Excerpt —
■ ■ ■ ■

Model Enhancement History

Week 10 Improvements (November 2025)

Major model enhancements implemented based on comprehensive analysis. All improvements are documented in MODEL_IMPROVEMENTS_SUMMARY.md and QUICK_START_IMPROVED_MODEL.md.

Key Changes:

  1. Enhanced Ensemble: 3→4 models, increased tree depth (5→15 for RF, 5→8 for XGB/GB)
  2. Temporal Weighting: Exponential decay favoring recent seasons (2024 weighted 3× vs 2015)
  3. New Features: Momentum (last 3 games), defensive stats, rest days, division rivalry, vegas spread
  4. Better Cross-Validation: TimeSeriesSplit with Brier score and log loss metrics
  5. Improved Spread Model: Tests 4 regression models, quantile loss for Gradient Boosting

Expected Impact:

  • Accuracy: 60.7% → 66-68%
  • Variance reduction: 50% (±23 → ±12 points week-to-week)
  • Spread MAE: 10.76 → 7.5-8.5 points

Using Enhanced Model:

  • Copy Week10/Model.ipynb for all future weeks (Week 11+)

■ ■ ■ ■

Entries provided —

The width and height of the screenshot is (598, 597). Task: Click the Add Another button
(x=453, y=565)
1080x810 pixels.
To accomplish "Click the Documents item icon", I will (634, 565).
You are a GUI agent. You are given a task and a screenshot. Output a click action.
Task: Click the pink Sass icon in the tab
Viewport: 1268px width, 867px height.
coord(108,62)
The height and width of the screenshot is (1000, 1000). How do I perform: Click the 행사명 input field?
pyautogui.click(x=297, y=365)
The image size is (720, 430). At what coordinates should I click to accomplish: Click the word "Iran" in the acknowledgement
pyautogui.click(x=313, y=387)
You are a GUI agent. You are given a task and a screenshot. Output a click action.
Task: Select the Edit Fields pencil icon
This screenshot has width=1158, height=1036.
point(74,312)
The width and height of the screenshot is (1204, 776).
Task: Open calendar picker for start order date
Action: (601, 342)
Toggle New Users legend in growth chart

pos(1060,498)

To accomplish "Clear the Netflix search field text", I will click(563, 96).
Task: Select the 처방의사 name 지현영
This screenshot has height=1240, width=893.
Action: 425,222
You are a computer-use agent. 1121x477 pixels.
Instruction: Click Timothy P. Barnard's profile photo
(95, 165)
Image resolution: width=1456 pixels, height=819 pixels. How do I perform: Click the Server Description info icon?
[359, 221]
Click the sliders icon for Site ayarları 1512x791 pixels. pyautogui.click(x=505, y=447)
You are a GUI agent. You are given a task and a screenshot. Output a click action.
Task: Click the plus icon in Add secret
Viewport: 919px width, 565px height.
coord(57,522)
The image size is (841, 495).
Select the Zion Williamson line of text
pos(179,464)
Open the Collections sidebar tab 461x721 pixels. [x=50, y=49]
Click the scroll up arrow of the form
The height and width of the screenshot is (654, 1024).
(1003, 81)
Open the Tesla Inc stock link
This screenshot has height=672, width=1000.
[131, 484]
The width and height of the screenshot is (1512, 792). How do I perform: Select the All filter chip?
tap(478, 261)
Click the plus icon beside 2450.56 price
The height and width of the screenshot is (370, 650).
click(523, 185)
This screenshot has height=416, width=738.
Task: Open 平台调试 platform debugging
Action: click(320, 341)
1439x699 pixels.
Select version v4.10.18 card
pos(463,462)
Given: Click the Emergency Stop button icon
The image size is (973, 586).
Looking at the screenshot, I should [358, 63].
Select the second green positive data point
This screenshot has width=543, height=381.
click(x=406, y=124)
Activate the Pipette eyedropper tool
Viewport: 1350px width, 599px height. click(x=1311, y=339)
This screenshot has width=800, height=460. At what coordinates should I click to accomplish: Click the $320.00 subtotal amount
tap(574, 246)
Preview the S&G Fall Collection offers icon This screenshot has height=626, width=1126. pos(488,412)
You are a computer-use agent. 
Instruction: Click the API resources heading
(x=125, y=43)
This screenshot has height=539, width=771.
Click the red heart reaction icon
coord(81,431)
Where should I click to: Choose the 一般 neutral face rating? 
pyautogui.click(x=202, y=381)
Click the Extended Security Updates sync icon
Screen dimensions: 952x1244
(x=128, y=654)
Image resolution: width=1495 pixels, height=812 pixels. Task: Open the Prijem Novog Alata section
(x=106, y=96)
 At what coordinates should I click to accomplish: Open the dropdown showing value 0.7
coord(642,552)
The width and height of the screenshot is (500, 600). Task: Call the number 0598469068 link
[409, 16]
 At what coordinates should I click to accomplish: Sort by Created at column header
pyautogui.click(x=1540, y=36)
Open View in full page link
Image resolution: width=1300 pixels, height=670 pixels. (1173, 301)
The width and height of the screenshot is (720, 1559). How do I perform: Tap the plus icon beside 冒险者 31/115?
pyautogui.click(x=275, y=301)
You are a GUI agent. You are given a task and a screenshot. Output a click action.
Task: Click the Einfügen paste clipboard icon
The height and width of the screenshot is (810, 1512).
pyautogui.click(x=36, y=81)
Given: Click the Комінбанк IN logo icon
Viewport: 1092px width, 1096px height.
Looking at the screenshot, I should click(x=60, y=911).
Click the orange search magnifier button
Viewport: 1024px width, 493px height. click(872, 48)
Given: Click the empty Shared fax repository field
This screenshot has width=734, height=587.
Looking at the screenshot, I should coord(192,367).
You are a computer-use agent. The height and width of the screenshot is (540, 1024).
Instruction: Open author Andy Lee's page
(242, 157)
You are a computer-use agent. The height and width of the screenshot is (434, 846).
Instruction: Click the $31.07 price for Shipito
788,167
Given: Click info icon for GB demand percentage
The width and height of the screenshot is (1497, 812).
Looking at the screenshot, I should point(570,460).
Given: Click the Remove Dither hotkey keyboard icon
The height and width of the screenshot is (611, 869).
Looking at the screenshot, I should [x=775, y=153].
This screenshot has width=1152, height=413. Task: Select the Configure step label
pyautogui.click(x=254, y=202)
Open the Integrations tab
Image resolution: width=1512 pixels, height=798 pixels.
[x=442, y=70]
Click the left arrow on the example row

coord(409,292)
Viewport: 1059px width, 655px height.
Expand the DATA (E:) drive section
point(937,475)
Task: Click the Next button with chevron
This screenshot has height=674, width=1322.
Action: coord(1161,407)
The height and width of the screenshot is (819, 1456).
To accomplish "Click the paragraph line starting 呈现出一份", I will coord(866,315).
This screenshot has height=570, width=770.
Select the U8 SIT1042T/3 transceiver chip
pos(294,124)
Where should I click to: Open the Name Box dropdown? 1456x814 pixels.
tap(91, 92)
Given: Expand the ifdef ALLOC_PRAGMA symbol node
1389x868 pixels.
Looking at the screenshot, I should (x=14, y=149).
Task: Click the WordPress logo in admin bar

■ ■ ■ ■

From the model enhancement history, write out again the part that opens with the words containing "Model Enhancement History" and closes with "5→8 for XGB/GB)", renaming "Enhanced Ensemble" to "Expanded Ensemble" throughout.

Model Enhancement History

Week 10 Improvements (November 2025)

Major model enhancements implemented based on comprehensive analysis. All improvements are documented in MODEL_IMPROVEMENTS_SUMMARY.md and QUICK_START_IMPROVED_MODEL.md.

Key Changes:

  1. Expanded Ensemble: 3→4 models, increased tree depth (5→15 for RF, 5→8 for XGB/GB)